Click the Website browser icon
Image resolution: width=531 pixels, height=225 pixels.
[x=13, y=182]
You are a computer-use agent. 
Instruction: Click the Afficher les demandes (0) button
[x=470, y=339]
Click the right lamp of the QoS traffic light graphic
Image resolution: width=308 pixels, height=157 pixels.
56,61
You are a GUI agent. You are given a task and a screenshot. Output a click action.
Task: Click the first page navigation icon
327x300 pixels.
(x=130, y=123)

-- -- --

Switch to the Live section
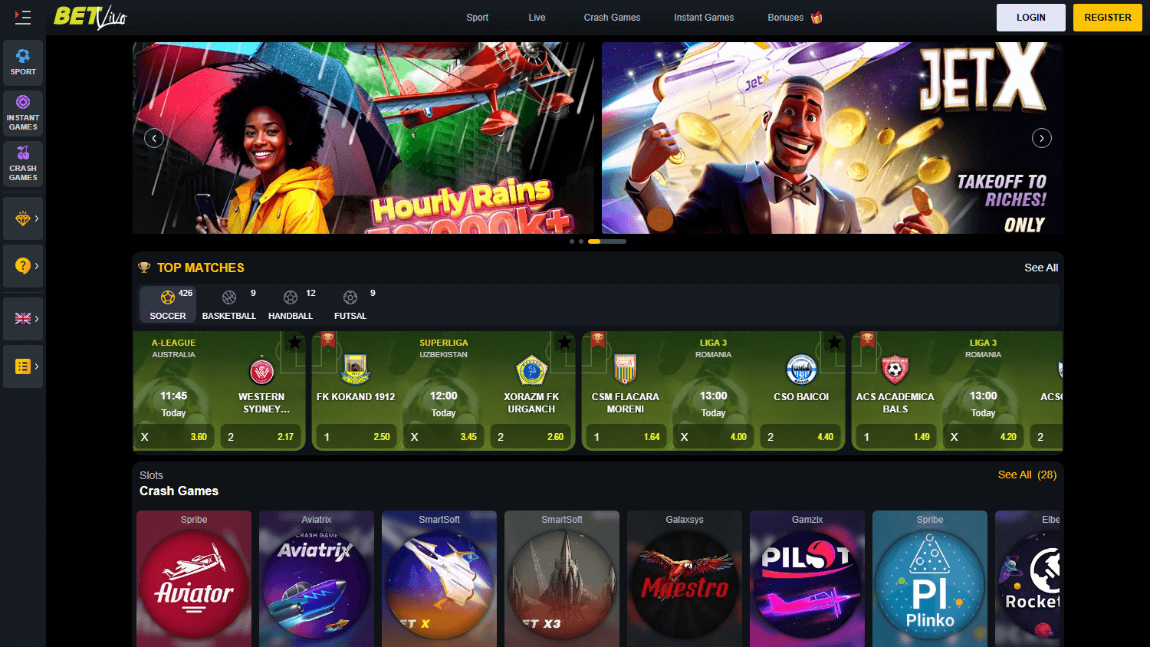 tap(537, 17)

-- -- --

AIM OF THE TASK:
Your answer should be each line of the data that contains the word "icon", copied as it stands.

TASK OUTPUT:
Click the Website browser icon
Task: Click the first page navigation icon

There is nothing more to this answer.